▶ [What to do]:
In the page excerpt about the Drone class, what character separates the levels of an MQTT topic name?

▶ [Page excerpt]:
'''

When I create an instance of the Drone class, it is necessary to specify the desired name for the drone. The class defines many constants that I will use throughout the code and determine the string that defines a command key, the separator, the command that retrieves the altitude for the drone, the topic to which the Java client will subscribe, the desired QoS level, and the encoding that will be used for the messages, as shown below.

public class Drone implements MqttCallback,

    IMqttActionListener {
    public static final String COMMAND_KEY = "COMMAND";
    public static final String COMMAND_SEPARATOR = ":";
    public static final String 
        GET_ALTITUDE_COMMAND_KEY = "GET_ALTITUDE";
    // Replace with your own topic name
    public static final String TOPIC =
        "java-magazine-mqtt/drones/altitude";

    public static final String ENCODING = "UTF-8";

    // Quality of Service = Exactly once
    // I want to receive all messages exactly once
    public static final int QUALITY_OF_SERVICE = 2;
    protected String name;
    protected String clientId;
    protected MqttAsyncClient client;
    protected MemoryPersistence memoryPersistence;
    protected IMqttToken connectToken;
    protected IMqttToken subscribeToken;

    public Drone(String name) { this.name = name; }

    public String getName() { return name; }

It is very important that you replace the TOPIC string with your own, unique topic name. The Mosquitto broker I am using in the example is public and, therefore, I need to use a unique topic to make sure I receive only the messages published by my code. I have specified "java-magazine-mqtt/drones/altitude" for TOPIC in this example. MQTT uses topic names that have a hierarchy and are separated by a slash (/). Another example of a topic name is "java-client/samples/drones/commands/altitude".

'''

▶ [Information shown]:
'''

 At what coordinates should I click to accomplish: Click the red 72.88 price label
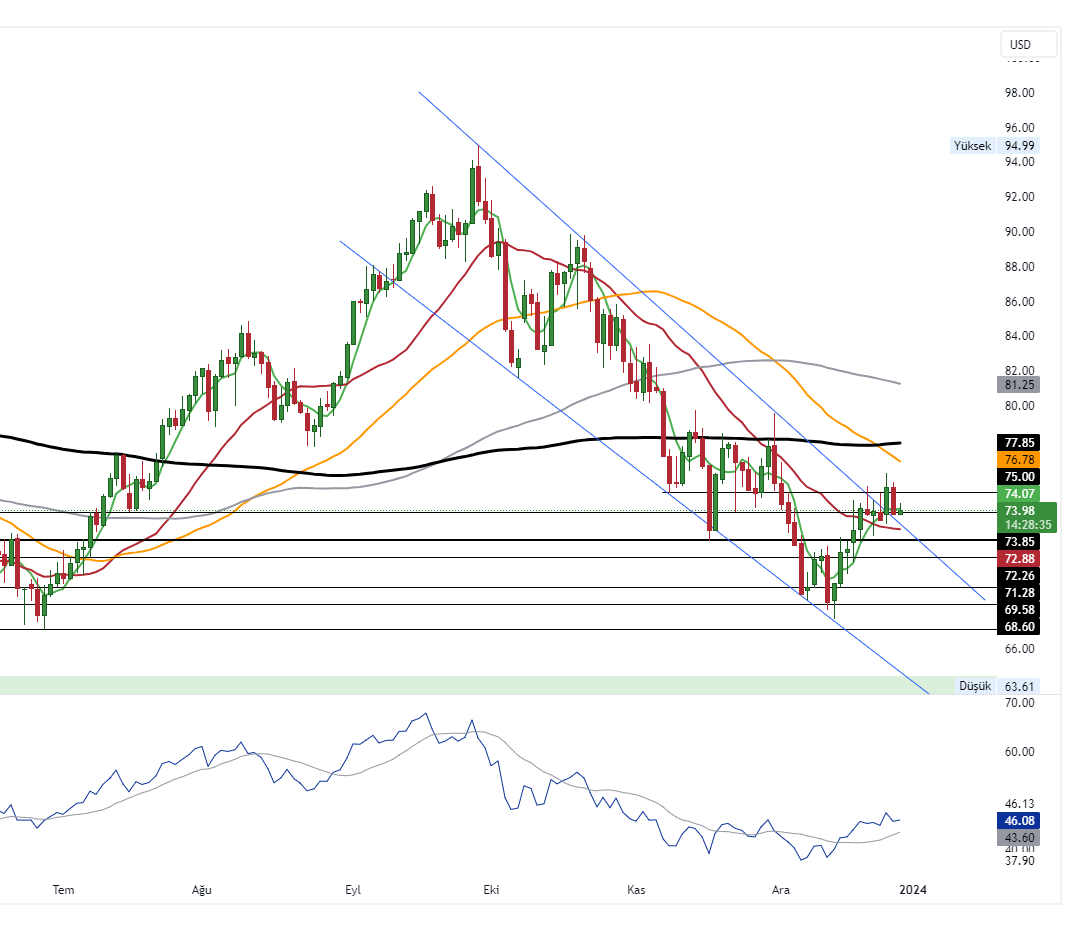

'''

▶ [Output of the exercise]:
A slash (/).